Company shall not be liable to Licensee, or any other person or entity claiming through Licensee any loss of profits, income, savings, or any other consequential, incidental, special, punitive, direct or indirect damage, whether arising in contract, tort, warranty, or otherwise. Even if Company has been advised of the possibility of such damages. These limitations shall apply regardless of the essential purpose of any limited remedy. Under no circumstances shall Company’s aggregate liability to Licensee, or any other person or entity claiming through Licensee, exceed the financial amount actually paid by Licensee to Company for the Software.


This Agreement constitutes the entire agreement between Company and Licensee. The company reserves the right, in its sole discretion, to change the Terms under which the Services are offered. The most current version of the Terms will supersede all previous versions. We encourage you to periodically review the Terms to stay informed of our updates. Use of the Service after the effective date of a modification constitutes your acceptance of any modified Terms.


  1. It is expressly agreed to by the Parties hereto that the formation, interpretation, and performance of ATHIS Agreement and any disputes arising there from will be resolved through a two-step Alternate Dispute Resolution (“ADR”) mechanism. It is further agreed to by the Parties that the contents of this Section shall survive even after the termination or expiry of the said Agreement.
    1. Mediation: In case of any dispute between the parties, the Parties will attempt to resolve the same amicably amongst themselves, to the mutual satisfaction of all Parties. In the event that the Parties are unable to reach such an amicable solution within thirty (30) days of one Party communicating the existence of a dispute to any other Party, the dispute will be resolved by arbitration, as detailed herein below;
    2. Arbitration: In the event that the Parties are unable to amicably resolve a dispute by mediation, said dispute will be referred to arbitration by a sole arbitrator to be appointed by the Company, and the award passed by such sole arbitrator will be valid and binding on all Parties.

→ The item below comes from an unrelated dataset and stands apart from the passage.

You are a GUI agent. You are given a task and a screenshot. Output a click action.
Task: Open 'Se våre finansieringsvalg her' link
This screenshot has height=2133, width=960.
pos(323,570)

The Parties shall bear their own costs for the proceedings, although the sole arbitrator may, in his/her sole discretion, direct either Party to bear the entire cost of the proceedings. The arbitration shall be conducted in English, and the seat of Arbitration shall be the city of Singapore
  2. The Parties expressly agree that the said Agreement and any other agreements entered into between the Parties are governed by the laws, rules, and regulations of Singapore.


This Agreement shall be deemed to have been made in and shall be construed pursuant to the laws of Singapore, without regard to conflicts of laws provisions thereof. Any legal action or proceeding relating to this Agreement shall be brought exclusively in courts located in Singapore, and each party consents to the jurisdiction thereof. The prevailing party in any action to enforce this Agreement shall be entitled to recover costs and expenses including, without limitation, attorneys’ fees. This EULA is made within the exclusive jurisdiction of Singapore, and its jurisdiction shall supersede any other jurisdiction of either party’s election.